それにしても。

 知らぬは私ばかりなり、だったのね。

 しかし、さすがの飯島さんも、美加ちゃんにかかったら形無しだ。

「ったく問題は課長ですよね」

 と、美加ちゃんの興味の矛先が課長に移って、ドキリとする。

 ふ、触れないでほしいなぁ。

 突っ込まれたら、嘘をつき通す自信がないわ……。

 そんな私の心配は、ばっちり的中し、美加ちゃんトークは炸裂した。

「いくら飯島さんの邪魔が入ったからって、せっかく雰囲気ばっちりのシチュエーションだったのに、課長ったら何もアクションを起こさないなんて、意外と根性なしですねっ。男だったら、こうもっとグイグイっと! ね!?」と、今度は、ぷんぷんと頬を膨らます。

 私に同意を求められても困ってしまう。

 それに、……アクションは、起こしたんだけど。

 さすがに、美加ちゃんにも、『帰り際、エレベーターの中で思いっきりキスしちゃいました』なんて言えない。
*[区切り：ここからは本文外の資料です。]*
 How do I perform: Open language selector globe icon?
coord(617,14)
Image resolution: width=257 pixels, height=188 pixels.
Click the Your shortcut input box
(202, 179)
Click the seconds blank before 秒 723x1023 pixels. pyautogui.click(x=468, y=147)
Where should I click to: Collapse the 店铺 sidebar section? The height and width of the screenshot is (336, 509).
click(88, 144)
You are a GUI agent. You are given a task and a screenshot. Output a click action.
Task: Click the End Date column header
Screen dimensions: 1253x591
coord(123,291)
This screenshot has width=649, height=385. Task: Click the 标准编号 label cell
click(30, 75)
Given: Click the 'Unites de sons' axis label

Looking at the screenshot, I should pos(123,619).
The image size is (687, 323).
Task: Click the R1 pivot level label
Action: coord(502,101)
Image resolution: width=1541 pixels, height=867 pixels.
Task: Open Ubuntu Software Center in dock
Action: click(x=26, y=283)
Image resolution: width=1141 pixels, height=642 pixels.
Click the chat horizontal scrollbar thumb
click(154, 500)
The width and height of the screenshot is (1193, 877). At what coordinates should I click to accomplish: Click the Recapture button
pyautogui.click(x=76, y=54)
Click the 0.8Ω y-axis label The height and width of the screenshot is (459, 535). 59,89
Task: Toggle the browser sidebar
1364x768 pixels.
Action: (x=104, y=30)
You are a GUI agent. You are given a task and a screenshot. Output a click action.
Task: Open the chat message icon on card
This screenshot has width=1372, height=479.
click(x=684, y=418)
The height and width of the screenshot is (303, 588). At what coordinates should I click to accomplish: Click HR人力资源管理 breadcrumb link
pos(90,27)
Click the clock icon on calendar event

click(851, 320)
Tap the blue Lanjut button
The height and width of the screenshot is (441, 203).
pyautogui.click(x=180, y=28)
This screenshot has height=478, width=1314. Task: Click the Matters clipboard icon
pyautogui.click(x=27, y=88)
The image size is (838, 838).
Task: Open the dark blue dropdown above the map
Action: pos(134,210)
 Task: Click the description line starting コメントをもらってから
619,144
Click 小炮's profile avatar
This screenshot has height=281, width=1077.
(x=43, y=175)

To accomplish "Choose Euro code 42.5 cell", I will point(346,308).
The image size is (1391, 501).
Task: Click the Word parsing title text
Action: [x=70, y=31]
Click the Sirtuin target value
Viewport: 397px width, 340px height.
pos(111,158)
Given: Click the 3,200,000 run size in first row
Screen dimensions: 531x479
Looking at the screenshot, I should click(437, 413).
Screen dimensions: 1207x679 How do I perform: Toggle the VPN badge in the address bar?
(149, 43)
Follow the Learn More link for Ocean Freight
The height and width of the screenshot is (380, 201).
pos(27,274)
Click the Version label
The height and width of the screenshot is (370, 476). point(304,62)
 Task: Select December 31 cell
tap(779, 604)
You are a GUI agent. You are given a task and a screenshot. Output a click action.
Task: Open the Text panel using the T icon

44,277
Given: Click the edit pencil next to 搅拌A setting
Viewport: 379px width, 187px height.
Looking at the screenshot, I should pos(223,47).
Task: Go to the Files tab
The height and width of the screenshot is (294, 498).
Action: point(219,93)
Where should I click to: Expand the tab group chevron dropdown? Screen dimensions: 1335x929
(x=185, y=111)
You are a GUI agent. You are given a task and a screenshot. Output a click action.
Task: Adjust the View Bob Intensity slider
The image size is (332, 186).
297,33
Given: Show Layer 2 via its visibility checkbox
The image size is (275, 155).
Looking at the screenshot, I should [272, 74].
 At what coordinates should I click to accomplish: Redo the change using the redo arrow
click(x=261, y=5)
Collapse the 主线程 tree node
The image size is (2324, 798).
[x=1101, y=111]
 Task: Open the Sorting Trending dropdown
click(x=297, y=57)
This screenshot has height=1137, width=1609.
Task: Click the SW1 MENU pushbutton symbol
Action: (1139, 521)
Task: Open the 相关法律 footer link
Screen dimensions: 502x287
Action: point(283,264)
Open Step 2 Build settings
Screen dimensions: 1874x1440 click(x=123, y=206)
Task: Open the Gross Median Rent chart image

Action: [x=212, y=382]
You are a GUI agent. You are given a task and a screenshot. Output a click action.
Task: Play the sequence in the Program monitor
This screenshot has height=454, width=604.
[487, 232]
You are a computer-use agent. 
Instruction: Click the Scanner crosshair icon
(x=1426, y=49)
 美加ちゃんを信用していないからじゃなく、あれはやっぱり酒の席での事故。私自身が忘れたいことだから、今更話題にはしたくなかった。

「それでどうするんですか、飯島さんへの返事は?」

 フツフツと湧きあがった様子の美加ちゃんの怒りの矛先は、再び飯島さんに向けられた。